- _Exercise prompt_
Copy every line of the records below that holds the word "computer".

[Stored data entries]
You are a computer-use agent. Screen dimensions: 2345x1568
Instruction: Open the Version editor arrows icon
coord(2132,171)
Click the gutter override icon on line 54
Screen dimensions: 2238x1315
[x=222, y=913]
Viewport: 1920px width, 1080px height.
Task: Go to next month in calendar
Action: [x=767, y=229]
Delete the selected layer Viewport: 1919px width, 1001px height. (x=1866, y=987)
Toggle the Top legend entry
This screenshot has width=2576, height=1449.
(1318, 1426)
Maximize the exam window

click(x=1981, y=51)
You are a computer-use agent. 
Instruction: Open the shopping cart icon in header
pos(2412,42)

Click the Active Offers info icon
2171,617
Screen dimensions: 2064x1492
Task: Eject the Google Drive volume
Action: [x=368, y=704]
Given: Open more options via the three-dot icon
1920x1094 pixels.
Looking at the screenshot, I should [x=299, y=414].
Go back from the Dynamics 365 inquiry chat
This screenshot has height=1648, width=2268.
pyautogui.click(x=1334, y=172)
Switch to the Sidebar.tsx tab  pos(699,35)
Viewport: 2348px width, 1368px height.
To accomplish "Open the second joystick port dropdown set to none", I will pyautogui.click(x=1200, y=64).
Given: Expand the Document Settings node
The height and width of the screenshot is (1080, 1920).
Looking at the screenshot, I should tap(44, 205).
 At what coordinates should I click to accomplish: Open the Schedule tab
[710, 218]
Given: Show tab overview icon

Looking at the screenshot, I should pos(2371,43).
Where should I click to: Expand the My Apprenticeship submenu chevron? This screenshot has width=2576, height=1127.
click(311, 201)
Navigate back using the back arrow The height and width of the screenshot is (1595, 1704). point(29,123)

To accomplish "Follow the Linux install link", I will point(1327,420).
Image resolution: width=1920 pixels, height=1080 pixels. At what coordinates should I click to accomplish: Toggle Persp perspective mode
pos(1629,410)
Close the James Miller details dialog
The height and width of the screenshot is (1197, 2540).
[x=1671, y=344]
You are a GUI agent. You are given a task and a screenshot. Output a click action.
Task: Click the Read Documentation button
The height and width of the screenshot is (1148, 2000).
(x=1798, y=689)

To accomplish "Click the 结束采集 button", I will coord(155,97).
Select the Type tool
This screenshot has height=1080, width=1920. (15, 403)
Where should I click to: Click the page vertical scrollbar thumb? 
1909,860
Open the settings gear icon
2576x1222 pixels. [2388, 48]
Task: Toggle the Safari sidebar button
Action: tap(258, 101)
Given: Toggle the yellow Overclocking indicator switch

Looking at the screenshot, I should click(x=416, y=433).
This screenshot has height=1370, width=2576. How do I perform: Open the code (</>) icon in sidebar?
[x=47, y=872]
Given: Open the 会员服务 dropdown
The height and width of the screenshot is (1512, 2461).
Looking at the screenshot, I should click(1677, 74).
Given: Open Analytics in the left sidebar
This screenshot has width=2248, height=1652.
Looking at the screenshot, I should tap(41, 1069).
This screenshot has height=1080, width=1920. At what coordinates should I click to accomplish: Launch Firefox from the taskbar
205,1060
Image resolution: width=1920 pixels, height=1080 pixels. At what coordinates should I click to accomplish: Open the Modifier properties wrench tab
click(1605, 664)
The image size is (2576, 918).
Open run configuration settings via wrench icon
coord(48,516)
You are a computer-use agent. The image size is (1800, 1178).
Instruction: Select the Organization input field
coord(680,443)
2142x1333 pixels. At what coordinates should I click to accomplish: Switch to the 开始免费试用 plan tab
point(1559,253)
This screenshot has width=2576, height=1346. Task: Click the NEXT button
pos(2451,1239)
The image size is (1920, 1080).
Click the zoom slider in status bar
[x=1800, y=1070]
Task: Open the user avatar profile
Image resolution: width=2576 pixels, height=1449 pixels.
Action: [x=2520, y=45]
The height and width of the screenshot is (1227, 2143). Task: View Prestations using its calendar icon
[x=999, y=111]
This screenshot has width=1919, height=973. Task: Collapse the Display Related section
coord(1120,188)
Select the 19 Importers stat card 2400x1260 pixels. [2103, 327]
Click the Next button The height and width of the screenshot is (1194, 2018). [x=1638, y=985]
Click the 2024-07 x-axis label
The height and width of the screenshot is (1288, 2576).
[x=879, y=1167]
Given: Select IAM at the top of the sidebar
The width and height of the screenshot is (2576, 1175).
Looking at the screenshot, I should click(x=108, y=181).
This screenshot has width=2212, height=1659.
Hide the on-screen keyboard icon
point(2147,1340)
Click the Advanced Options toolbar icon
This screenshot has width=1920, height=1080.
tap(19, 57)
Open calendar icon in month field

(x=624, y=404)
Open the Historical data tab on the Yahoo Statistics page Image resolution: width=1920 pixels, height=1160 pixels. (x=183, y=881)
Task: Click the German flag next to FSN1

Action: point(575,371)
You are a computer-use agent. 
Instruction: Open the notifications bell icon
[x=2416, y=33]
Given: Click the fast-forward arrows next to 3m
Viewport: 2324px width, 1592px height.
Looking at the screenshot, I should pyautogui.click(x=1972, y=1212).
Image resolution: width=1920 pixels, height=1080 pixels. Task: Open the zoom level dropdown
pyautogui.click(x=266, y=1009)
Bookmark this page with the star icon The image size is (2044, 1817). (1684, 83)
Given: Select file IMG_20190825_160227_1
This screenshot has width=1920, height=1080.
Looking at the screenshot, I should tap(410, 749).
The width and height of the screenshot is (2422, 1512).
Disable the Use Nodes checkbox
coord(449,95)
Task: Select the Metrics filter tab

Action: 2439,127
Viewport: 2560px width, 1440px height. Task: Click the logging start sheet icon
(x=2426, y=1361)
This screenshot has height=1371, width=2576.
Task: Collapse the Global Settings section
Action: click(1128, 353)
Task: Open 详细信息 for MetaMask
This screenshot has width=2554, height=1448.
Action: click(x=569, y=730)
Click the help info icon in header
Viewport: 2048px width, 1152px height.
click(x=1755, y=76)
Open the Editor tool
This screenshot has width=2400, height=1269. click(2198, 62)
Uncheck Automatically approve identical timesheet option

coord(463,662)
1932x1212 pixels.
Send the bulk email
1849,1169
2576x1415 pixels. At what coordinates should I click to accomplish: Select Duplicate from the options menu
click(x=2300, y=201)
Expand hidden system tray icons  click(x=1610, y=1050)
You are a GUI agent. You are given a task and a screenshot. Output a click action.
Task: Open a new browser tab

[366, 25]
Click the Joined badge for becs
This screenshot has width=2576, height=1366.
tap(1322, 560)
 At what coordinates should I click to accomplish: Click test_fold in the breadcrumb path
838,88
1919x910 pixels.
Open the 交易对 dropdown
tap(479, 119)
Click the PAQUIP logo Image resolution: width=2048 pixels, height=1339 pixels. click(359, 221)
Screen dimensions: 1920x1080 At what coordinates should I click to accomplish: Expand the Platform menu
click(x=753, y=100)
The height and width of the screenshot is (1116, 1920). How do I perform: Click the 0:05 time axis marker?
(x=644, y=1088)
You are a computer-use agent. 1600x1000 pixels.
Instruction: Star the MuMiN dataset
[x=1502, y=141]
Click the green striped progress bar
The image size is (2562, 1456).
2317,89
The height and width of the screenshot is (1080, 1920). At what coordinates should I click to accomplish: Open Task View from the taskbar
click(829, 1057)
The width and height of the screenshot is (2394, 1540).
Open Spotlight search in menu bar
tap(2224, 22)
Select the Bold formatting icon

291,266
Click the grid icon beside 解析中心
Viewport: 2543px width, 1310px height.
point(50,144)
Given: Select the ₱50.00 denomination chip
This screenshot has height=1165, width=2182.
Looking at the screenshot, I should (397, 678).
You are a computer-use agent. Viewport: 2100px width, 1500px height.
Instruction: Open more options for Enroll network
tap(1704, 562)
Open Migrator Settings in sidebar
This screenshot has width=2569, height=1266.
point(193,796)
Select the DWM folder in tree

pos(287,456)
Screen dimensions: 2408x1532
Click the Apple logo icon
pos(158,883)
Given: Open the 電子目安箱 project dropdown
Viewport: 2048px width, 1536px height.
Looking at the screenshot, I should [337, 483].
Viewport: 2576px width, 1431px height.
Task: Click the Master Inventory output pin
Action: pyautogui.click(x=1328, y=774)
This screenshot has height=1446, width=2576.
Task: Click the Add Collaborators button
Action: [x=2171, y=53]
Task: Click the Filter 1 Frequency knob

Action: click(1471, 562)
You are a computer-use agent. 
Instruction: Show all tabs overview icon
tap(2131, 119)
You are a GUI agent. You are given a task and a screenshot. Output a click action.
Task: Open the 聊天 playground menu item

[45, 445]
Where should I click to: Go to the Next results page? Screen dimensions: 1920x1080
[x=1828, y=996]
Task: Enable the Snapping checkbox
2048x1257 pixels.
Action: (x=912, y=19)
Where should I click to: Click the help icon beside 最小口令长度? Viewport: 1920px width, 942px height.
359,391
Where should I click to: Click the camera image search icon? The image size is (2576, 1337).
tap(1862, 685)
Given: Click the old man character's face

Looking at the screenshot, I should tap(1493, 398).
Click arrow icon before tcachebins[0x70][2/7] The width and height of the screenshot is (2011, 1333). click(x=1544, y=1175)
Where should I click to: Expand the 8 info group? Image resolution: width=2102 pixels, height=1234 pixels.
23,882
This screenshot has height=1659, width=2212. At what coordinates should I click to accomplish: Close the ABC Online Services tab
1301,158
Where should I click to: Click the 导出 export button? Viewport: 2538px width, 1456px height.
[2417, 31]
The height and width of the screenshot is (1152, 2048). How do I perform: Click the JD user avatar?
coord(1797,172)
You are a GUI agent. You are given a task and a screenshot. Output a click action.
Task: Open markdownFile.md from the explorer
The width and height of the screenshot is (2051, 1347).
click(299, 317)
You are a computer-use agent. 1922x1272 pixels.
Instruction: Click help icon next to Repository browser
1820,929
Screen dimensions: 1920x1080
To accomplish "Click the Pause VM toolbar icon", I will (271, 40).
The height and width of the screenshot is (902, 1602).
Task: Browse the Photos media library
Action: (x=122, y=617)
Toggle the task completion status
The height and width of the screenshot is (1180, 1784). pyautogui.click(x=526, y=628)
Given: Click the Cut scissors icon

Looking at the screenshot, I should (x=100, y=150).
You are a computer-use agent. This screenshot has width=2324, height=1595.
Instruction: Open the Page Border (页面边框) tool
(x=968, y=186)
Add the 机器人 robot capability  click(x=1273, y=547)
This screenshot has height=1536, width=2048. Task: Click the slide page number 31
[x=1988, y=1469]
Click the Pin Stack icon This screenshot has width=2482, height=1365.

- _Task solution_
You are a computer-use agent. Screen dimensions: 2345x1568
You are a computer-use agent. 
You are a computer-use agent. The image size is (1800, 1178).
You are a computer-use agent. 
You are a computer-use agent. 1600x1000 pixels.
You are a computer-use agent. Viewport: 2100px width, 1500px height.
You are a computer-use agent. 
You are a computer-use agent. 1922x1272 pixels.
You are a computer-use agent. This screenshot has width=2324, height=1595.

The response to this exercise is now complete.